GABRIEL FERRANDINI é baterista e compositor; iniciou a prática do instrumento ligado ao free jazz e à música improvisada e rapidamente demonstrou a complexidade da sua mente artística — no seu caso, não se pode apenas falar da técnica e interpretação do instrumento. O seu caminho é muito maior, o que também se revelou nos seus discos Volúpias e Hair of the Dog. Ferrandini transitou da forma enérgica de tocar, com movimentos técnicos muito precisos, para, em Volúpias, exprimir um ambiente mais melódico, com alguma dose de poesia e romantismo, algo que Hair of the Dog veio contrastar, com uma tónica existencial, reflexiva e cerebral, mentalmente mais densa, e onde é obcessivamente analisada a acústica, talvez sob a influencia de mentores como Stockhausen. Ferrandini integra o Rodrigo Amado Motion Trio e o Red Trio; tocou com nomes como Axel Dörner, Alexander von Schlippenbach, John Butcher, Evan Parker, Peter Evans, Sten Sandell, Nate Wooley, Rob Mazurek, Raymond Strid, entre outros. Mais recentemente, tem colaborado com o encenador e dramaturgo Tiago Rodrigues em espetáculos em vários países.
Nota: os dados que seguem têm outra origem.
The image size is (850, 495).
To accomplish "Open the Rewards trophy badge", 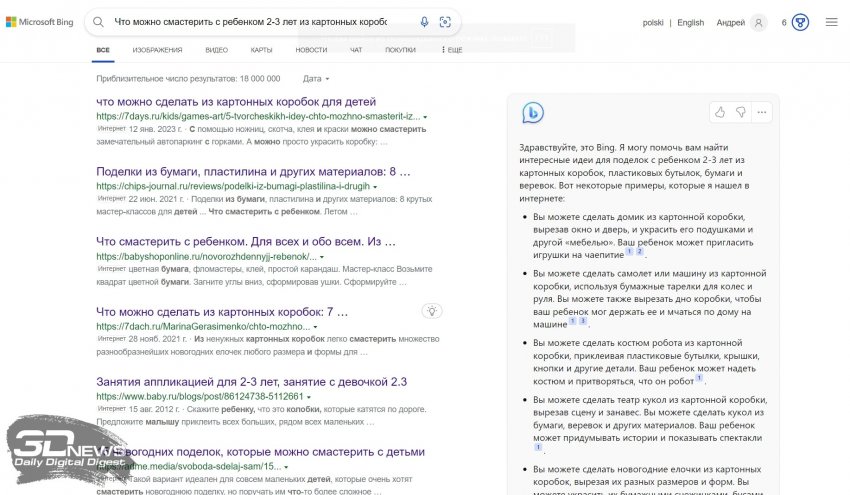I will pos(800,22).
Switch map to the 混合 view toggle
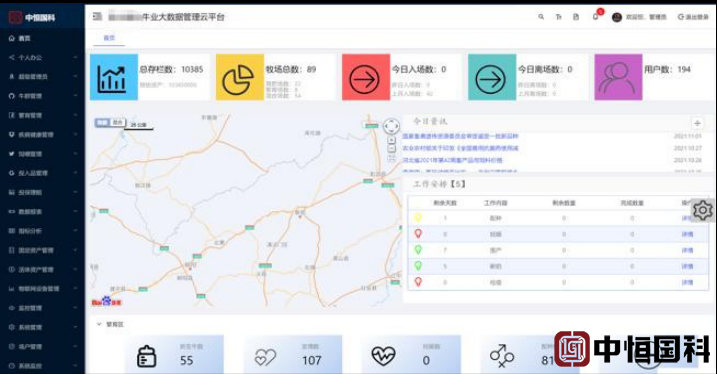This screenshot has width=717, height=374. [118, 123]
A sensibilidade ao seu entorno é algo comum a Lotte Anker e a Gabriel Ferrandini e isso expressa-se na sonoridade de ambos. Não há espaço para dúvidas, a busca pela essência musical de cada um — e agora também do seu eu conjunto — é e será infinitamente poderosa, mas, simultaneamente, de uma vulnerabilidade bela.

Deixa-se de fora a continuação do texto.